Multi-Core, Multi-OS Scaling Performance

Written by Michael Larabel in Operating Systems on 21 February 2011 at 01:09 AM EST. Page 2 of 6. 28 Comments.

Starting with measuring the time it took for GCC 4.5.1 to build PHP on each of the four operating systems, Fedora 14 was the strong leader. When only using one and two of the Gulftown cores, all four operating systems ran nearly identical, but when using 3/4/6/6+HT cores, Fedora 14 pulled a dramatic finish. CentOS 5.5, PC-BSD, and OpenIndiana all scaled close to the same. The PC-BSD 8.1 performance had dipped when three and four cores were used, compared to CentOS and OpenIndiana, which is the beginning of a trend better illustrated in some of the later test results. Without trouble though, Fedora 14 scaled the best when compiling PHP.

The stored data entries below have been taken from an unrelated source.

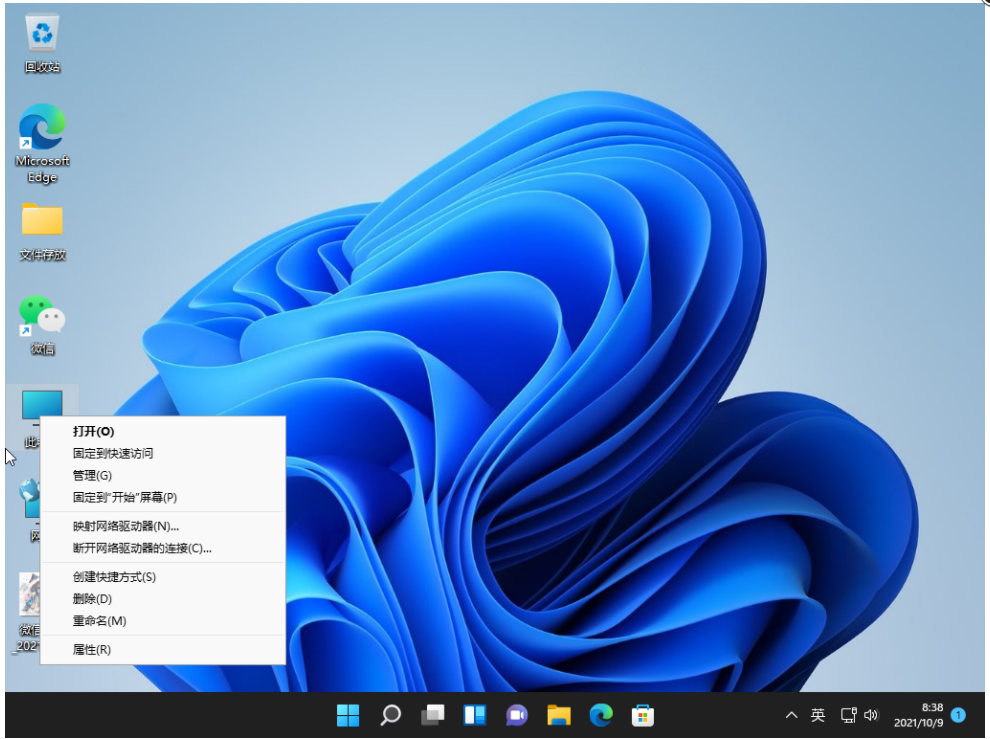The height and width of the screenshot is (739, 990).
Task: Open the Windows Start menu
Action: point(348,715)
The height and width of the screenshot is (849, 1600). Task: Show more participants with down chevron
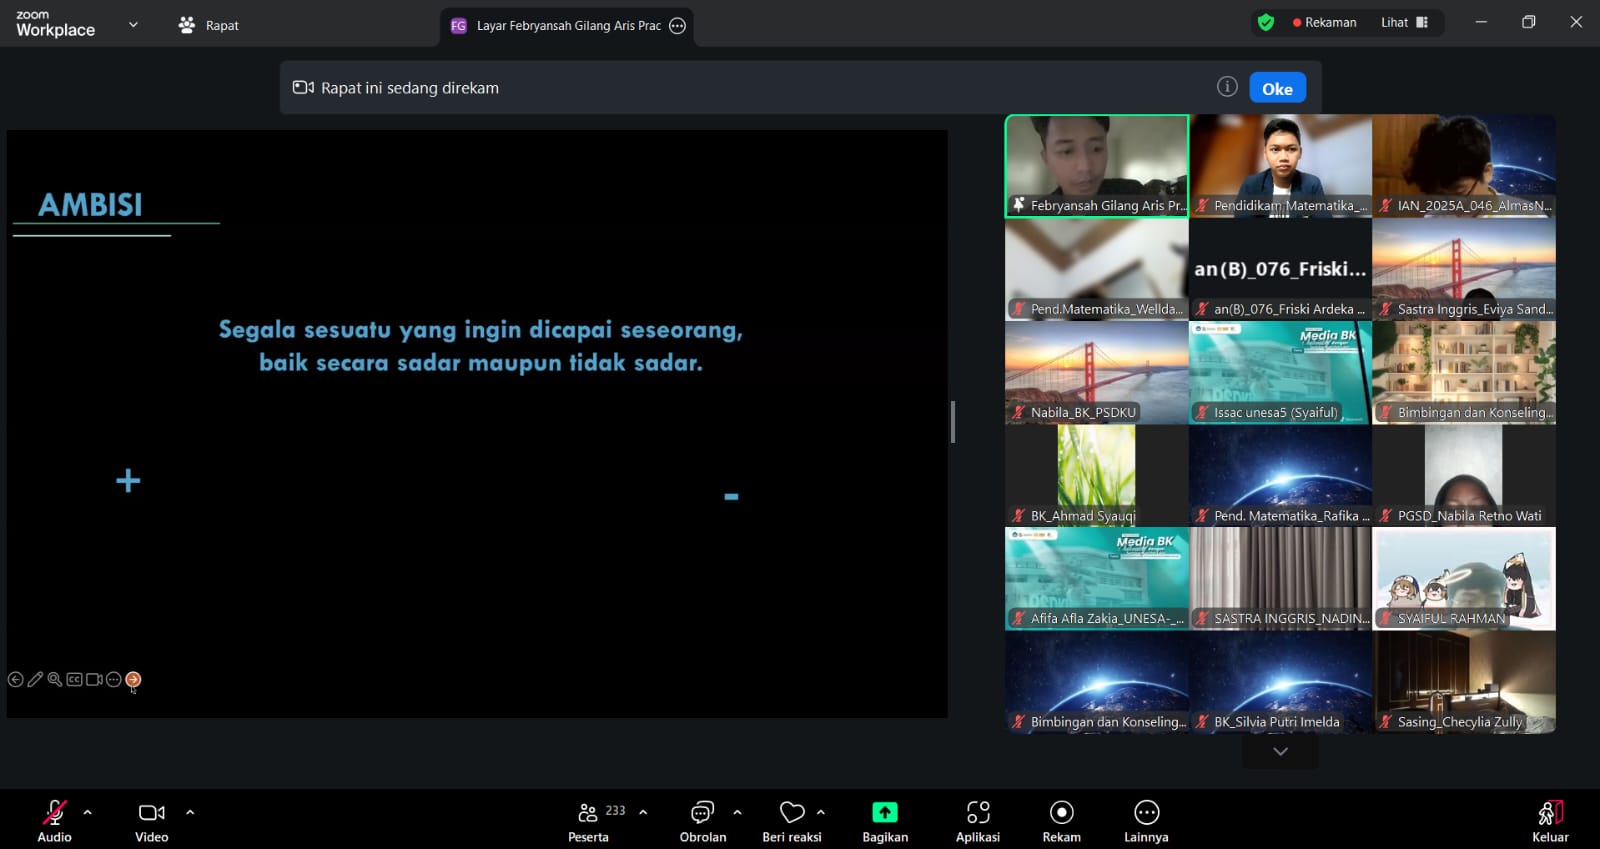click(x=1280, y=751)
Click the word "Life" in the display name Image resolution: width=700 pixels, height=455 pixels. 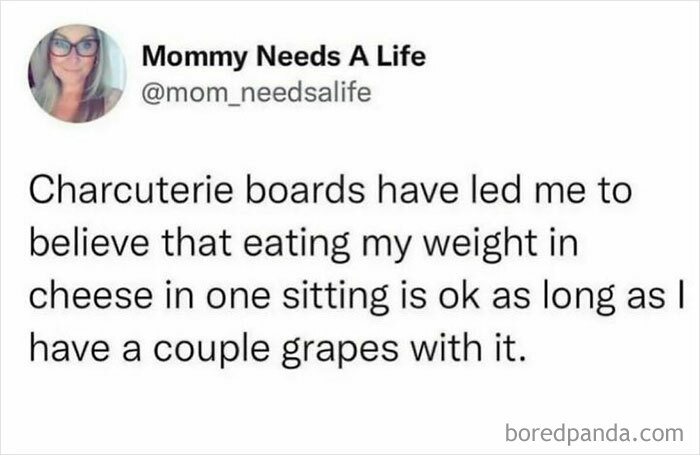tap(404, 57)
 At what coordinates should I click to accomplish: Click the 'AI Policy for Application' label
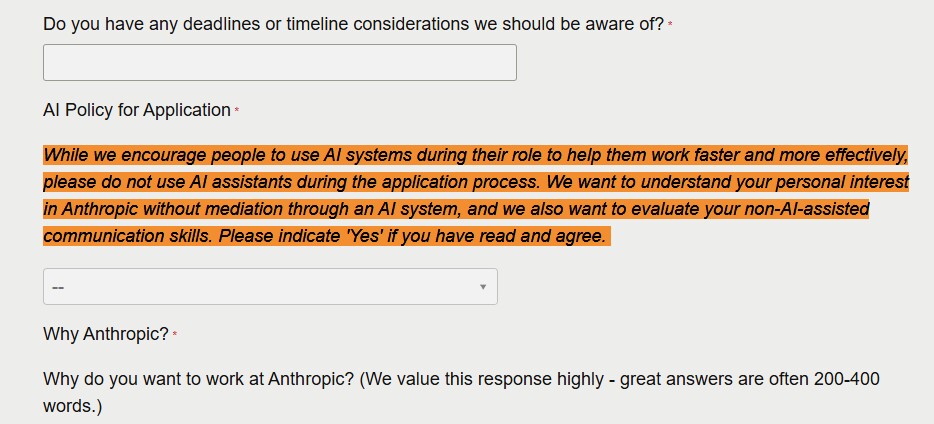point(137,110)
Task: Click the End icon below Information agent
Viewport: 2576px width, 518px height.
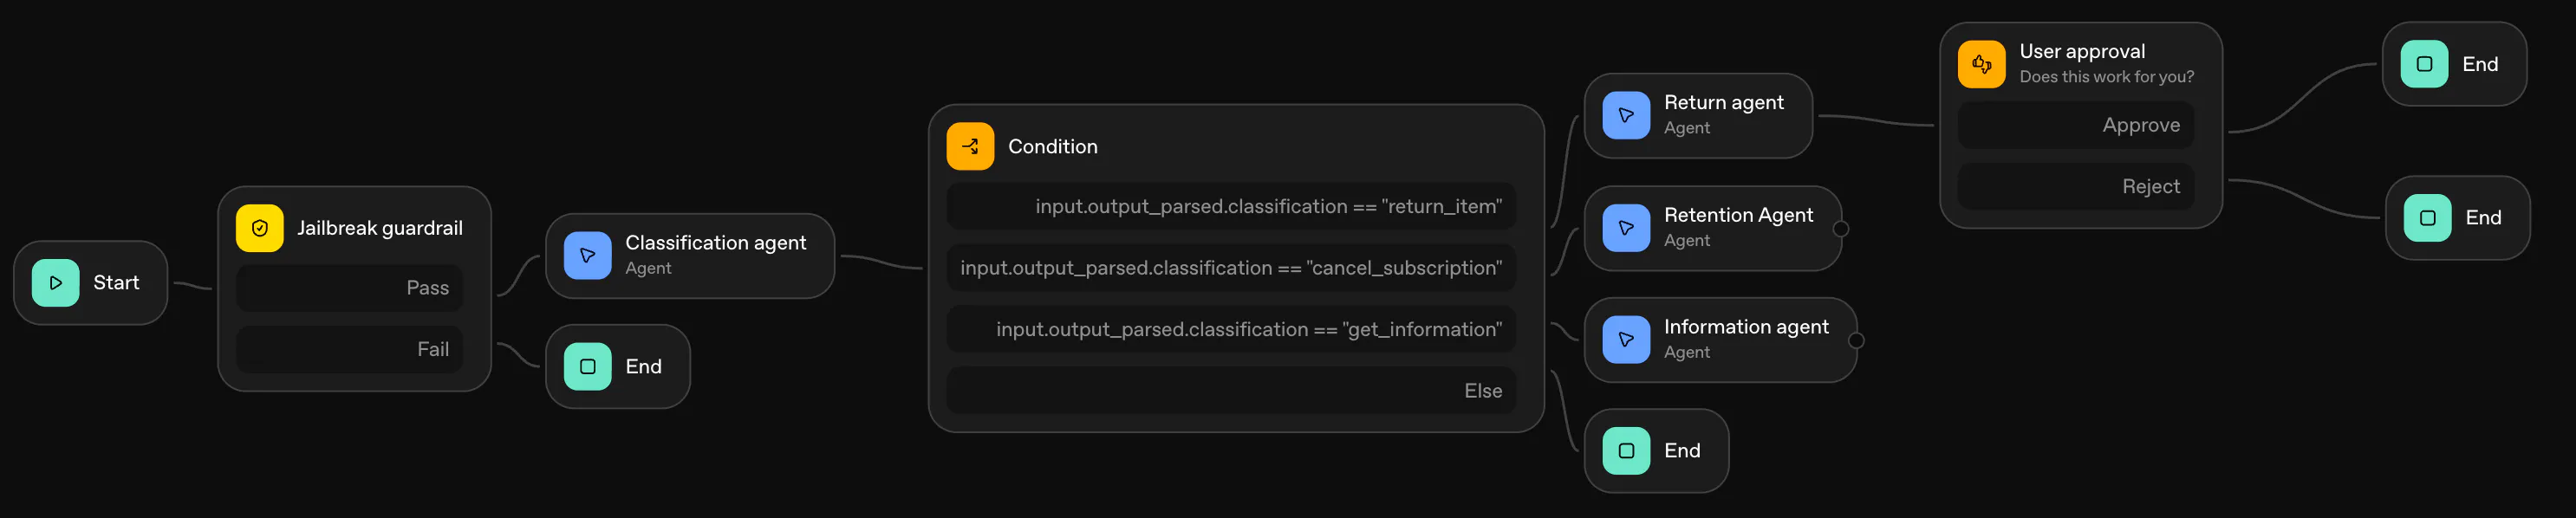Action: coord(1626,451)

The build-apache test profile had not worked with PC-BSD and OpenIndiana, but between CentOS 5.5 and Fedora 14, the Linux 2.6.35-using OS scaled much better. While not the focus of testing in this article, when Intel Hyper Threading was enabled on the Gulftown processor, the benefits of doubling the number of available CPU threads was not linear or nearly as great when scaling from two cores to four cores or three cores to six cores.

With the multi-threaded C-Ray ray-tracing benchmark, the performance between CentOS, Fedora, PC-BSD, and OpenIndiana were identical when the results were normalized against their single-core performance. However, the results did differ when it came to flipping on Hyper Threading. The Core i7 970 with Hyper Threading did dramatically better under OpenIndiana (it was near linear) than it did when Hyper Threading was flipped on in CentOS, Fedora, and PC-BSD where it was of limited benefit.